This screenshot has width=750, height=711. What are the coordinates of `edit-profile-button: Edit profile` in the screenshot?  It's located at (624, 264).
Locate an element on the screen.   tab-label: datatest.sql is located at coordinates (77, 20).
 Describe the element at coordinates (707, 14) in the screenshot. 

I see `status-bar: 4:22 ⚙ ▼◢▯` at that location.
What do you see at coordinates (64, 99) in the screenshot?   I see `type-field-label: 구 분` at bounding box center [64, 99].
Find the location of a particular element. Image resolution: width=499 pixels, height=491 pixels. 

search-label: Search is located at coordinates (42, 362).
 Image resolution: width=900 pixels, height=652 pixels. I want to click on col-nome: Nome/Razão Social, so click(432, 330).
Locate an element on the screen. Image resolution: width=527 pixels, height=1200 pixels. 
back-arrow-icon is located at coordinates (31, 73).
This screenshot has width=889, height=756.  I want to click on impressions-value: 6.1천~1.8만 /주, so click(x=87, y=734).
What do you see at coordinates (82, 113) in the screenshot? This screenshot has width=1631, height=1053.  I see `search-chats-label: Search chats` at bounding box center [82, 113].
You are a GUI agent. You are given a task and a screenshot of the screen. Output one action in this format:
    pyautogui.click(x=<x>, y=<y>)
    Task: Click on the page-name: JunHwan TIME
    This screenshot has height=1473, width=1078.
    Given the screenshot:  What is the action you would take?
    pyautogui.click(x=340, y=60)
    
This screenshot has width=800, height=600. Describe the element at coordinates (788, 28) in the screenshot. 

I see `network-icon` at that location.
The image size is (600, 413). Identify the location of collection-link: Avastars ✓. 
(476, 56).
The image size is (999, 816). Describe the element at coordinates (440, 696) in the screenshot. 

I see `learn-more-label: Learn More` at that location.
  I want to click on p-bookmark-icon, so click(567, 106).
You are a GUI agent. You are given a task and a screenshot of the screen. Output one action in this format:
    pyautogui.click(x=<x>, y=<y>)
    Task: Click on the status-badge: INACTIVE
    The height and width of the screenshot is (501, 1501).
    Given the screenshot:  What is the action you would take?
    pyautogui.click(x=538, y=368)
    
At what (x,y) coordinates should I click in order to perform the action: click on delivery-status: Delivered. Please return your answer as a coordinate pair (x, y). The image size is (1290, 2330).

········

EXERCISE BRIEF: Turn everything in the data from the line containing "Find the location" down to the line containing "pyautogui.click(x=538, y=368)" into a Markdown table with the columns No. and Text. Put a row number under No. and each line under Text, one line per row, and leave out blank lines.

RESULT OF THE TASK:
| No. | Text |
|---|---|
| 1 | Find the location of a particular element. Image resolution: width=499 pixels, height=491 pixels.  |
| 2 | search-label: Search is located at coordinates (42, 362). |
| 3 |  Image resolution: width=900 pixels, height=652 pixels. I want to click on col-nome: Nome/Razão Social, so click(432, 330). |
| 4 | Locate an element on the screen. Image resolution: width=527 pixels, height=1200 pixels.  |
| 5 | back-arrow-icon is located at coordinates (31, 73). |
| 6 | This screenshot has width=889, height=756.  I want to click on impressions-value: 6.1천~1.8만 /주, so click(x=87, y=734). |
| 7 | What do you see at coordinates (82, 113) in the screenshot? This screenshot has width=1631, height=1053.  I see `search-chats-label: Search chats` at bounding box center [82, 113]. |
| 8 | You are a GUI agent. You are given a task and a screenshot of the screen. Output one action in this format: |
| 9 |     pyautogui.click(x=<x>, y=<y>) |
| 10 |     Task: Click on the page-name: JunHwan TIME |
| 11 |     This screenshot has height=1473, width=1078. |
| 12 |     Given the screenshot:  What is the action you would take? |
| 13 |     pyautogui.click(x=340, y=60) |
| 14 | This screenshot has width=800, height=600. Describe the element at coordinates (788, 28) in the screenshot.  |
| 15 | I see `network-icon` at that location. |
| 16 | The image size is (600, 413). Identify the location of collection-link: Avastars ✓.  |
| 17 | (476, 56). |
| 18 | The image size is (999, 816). Describe the element at coordinates (440, 696) in the screenshot.  |
| 19 | I see `learn-more-label: Learn More` at that location. |
| 20 |   I want to click on p-bookmark-icon, so click(567, 106). |
| 21 | You are a GUI agent. You are given a task and a screenshot of the screen. Output one action in this format: |
| 22 |     pyautogui.click(x=<x>, y=<y>) |
| 23 |     Task: Click on the status-badge: INACTIVE |
| 24 |     The height and width of the screenshot is (501, 1501). |
| 25 |     Given the screenshot:  What is the action you would take? |
| 26 |     pyautogui.click(x=538, y=368) |